**PASSAGE GIVEN:**
--- Begin ---

It is a long-standing bias to consider human beings the sole intelligent creatures on earth. If intelligence is defined on the basis of our behavioral traits, including the capacities to speak or to think with the help of abstract concepts, then a self-fulfilling prophecy of human exceptionalism is unavoidable. Starting from ourselves (but who is “ourselves”? isn’t the human always culturally and gender-specific?), using ourselves as the yardstick for everything that matters, we only find what we have hidden at the outset of this treasure hunt, its outcome predetermined before it has had a chance to begin. Homo sapiens appears to be the exclusive seat of sapiencia (Latin for wisdom) factored into the very name of our species.

--- End ---

**EXTRACTED RECORDS:**
--- Begin ---

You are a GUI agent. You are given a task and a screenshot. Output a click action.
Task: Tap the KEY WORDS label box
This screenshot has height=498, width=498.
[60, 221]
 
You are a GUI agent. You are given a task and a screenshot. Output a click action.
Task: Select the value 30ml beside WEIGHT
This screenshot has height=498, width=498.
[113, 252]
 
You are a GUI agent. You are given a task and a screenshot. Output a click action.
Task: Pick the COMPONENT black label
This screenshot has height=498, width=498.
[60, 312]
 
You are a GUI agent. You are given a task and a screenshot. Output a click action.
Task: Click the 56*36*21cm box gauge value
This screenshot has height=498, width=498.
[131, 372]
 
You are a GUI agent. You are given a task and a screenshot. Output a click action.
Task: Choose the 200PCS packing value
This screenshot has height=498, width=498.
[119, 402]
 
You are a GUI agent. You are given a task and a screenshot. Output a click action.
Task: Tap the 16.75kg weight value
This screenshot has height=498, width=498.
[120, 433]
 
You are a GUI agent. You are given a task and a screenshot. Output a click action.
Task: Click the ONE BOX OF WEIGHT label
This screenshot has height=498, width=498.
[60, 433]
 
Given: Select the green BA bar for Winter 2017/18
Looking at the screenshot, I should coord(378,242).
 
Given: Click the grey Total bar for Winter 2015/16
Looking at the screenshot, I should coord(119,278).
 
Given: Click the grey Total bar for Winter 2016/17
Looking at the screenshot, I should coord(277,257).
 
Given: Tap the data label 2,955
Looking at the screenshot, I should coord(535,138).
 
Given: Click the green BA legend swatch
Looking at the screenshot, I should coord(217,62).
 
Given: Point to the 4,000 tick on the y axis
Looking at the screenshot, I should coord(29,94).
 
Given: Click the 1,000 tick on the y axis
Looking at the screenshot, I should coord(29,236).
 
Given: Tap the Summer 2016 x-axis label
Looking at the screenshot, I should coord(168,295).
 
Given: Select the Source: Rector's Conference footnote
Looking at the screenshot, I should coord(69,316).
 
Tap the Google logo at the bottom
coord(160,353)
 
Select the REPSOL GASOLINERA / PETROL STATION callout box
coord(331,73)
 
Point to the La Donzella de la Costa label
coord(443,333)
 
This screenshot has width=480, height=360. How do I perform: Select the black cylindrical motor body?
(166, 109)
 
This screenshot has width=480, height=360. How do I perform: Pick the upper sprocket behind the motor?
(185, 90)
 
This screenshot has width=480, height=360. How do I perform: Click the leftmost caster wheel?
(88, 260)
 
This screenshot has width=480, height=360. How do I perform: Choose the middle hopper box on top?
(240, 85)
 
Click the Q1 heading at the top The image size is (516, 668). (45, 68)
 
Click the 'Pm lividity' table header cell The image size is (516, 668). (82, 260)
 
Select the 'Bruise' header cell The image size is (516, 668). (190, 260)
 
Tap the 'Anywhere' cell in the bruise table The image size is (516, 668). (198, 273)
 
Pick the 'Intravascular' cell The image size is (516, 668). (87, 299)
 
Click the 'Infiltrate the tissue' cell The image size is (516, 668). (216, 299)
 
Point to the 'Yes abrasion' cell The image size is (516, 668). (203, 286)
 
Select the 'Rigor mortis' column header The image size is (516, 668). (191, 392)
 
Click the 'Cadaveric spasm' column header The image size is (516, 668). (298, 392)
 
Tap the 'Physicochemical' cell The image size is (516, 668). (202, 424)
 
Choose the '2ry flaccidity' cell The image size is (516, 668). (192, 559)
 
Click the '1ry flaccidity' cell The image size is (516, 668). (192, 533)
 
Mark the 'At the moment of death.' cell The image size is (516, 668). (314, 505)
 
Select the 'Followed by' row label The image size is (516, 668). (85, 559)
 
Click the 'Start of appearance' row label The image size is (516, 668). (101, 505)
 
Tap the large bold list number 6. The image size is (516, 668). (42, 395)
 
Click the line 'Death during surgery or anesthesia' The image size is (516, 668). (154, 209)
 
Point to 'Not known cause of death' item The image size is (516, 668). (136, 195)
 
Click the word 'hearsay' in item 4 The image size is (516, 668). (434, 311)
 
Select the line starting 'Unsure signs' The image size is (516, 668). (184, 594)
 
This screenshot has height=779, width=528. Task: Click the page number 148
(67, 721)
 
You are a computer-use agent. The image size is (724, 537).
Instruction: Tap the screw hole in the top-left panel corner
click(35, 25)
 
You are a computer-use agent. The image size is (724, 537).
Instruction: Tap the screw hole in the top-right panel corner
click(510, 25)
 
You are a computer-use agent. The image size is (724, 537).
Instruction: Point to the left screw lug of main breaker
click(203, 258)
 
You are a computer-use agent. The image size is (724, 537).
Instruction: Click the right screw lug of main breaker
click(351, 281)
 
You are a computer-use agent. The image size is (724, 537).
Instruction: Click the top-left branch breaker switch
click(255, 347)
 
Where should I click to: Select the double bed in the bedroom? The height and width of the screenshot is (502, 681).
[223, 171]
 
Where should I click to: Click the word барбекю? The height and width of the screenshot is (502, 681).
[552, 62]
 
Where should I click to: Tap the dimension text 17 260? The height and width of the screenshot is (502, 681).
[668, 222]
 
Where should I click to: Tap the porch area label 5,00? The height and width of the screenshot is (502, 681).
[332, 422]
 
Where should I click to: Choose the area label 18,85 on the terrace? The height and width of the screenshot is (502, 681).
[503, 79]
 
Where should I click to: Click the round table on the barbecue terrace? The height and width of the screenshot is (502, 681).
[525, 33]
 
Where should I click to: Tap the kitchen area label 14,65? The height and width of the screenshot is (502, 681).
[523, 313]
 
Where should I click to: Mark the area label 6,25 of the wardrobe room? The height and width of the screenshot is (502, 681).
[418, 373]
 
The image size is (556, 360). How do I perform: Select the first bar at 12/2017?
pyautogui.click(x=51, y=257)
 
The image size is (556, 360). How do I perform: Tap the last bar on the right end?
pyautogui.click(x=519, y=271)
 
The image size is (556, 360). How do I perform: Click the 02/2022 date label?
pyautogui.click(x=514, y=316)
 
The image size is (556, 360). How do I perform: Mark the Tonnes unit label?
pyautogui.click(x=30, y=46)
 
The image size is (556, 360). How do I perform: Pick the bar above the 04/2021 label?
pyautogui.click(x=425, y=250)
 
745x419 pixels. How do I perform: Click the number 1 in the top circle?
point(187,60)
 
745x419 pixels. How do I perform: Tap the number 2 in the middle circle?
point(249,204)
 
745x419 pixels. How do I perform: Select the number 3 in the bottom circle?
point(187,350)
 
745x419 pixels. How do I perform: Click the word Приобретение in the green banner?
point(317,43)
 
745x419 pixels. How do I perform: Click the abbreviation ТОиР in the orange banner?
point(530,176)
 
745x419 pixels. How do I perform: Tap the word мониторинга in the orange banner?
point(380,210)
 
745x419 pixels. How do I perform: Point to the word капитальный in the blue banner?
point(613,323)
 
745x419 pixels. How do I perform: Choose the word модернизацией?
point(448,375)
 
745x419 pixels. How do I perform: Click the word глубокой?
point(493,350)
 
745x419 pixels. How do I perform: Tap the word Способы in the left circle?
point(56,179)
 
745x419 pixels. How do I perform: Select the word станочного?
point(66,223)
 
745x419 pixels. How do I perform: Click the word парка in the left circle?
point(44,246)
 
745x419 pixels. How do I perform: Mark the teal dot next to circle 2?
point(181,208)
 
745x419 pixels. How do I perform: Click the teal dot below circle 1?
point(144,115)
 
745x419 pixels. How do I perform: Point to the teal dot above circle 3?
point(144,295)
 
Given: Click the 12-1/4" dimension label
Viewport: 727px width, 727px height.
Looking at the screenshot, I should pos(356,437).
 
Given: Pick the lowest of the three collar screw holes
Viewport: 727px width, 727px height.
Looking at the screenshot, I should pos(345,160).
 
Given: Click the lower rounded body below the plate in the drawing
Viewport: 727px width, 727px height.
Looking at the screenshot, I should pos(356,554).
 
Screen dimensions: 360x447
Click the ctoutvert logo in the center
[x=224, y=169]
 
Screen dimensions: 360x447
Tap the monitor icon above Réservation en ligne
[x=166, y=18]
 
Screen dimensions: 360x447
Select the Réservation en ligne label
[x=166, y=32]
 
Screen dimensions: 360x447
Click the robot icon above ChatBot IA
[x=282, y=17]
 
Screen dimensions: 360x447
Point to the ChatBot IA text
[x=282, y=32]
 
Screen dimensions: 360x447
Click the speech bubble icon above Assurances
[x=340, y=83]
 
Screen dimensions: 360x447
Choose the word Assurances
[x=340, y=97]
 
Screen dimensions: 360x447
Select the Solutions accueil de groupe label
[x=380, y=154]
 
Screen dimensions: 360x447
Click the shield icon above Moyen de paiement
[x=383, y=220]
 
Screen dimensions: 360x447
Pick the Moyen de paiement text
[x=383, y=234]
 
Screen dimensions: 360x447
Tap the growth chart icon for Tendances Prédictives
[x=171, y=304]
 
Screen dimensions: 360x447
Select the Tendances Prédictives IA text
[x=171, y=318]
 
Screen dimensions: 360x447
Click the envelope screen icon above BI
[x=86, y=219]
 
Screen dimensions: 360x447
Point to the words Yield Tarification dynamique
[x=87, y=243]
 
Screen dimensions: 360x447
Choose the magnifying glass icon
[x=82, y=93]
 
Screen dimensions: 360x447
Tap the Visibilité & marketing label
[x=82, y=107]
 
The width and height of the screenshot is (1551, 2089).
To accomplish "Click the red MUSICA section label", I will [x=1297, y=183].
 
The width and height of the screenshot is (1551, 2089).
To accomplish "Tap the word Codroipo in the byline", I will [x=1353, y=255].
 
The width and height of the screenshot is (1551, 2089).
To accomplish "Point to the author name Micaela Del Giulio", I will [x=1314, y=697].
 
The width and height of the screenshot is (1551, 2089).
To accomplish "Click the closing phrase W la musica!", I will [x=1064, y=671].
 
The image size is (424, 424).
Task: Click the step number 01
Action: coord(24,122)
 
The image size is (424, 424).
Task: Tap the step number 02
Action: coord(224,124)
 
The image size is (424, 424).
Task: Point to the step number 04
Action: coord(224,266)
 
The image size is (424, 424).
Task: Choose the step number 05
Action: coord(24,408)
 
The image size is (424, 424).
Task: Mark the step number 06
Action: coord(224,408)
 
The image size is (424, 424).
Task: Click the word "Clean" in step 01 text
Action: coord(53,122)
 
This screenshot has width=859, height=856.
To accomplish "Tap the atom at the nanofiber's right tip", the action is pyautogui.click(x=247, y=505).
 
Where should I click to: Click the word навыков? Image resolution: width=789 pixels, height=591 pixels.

--- End ---

**INSTRUCTIONS:**
1) Print the passage on human intelligence between "It is a long-standing" and "of our species.", inclusive.
2) Using the passage on human intelligence, answer these:
(a) Which two capacities does it name as examples of human behavioral traits?
(b) What does it say becomes unavoidable if intelligence is defined by those traits?
(c) What does the Latin word sapiencia mean?

**FINAL RESULTS:**
1)
It is a long-standing bias to consider human beings the sole intelligent creatures on earth. If intelligence is defined on the basis of our behavioral traits, including the capacities to speak or to think with the help of abstract concepts, then a self-fulfilling prophecy of human exceptionalism is unavoidable. Starting from ourselves (but who is “ourselves”? isn’t the human always culturally and gender-specific?), using ourselves as the yardstick for everything that matters, we only find what we have hidden at the outset of this treasure hunt, its outcome predetermined before it has had a chance to begin. Homo sapiens appears to be the exclusive seat of sapiencia (Latin for wisdom) factored into the very name of our species.

2)
(a) The capacities to speak and to think with the help of abstract concepts.
(b) A self-fulfilling prophecy of human exceptionalism.
(c) Wisdom.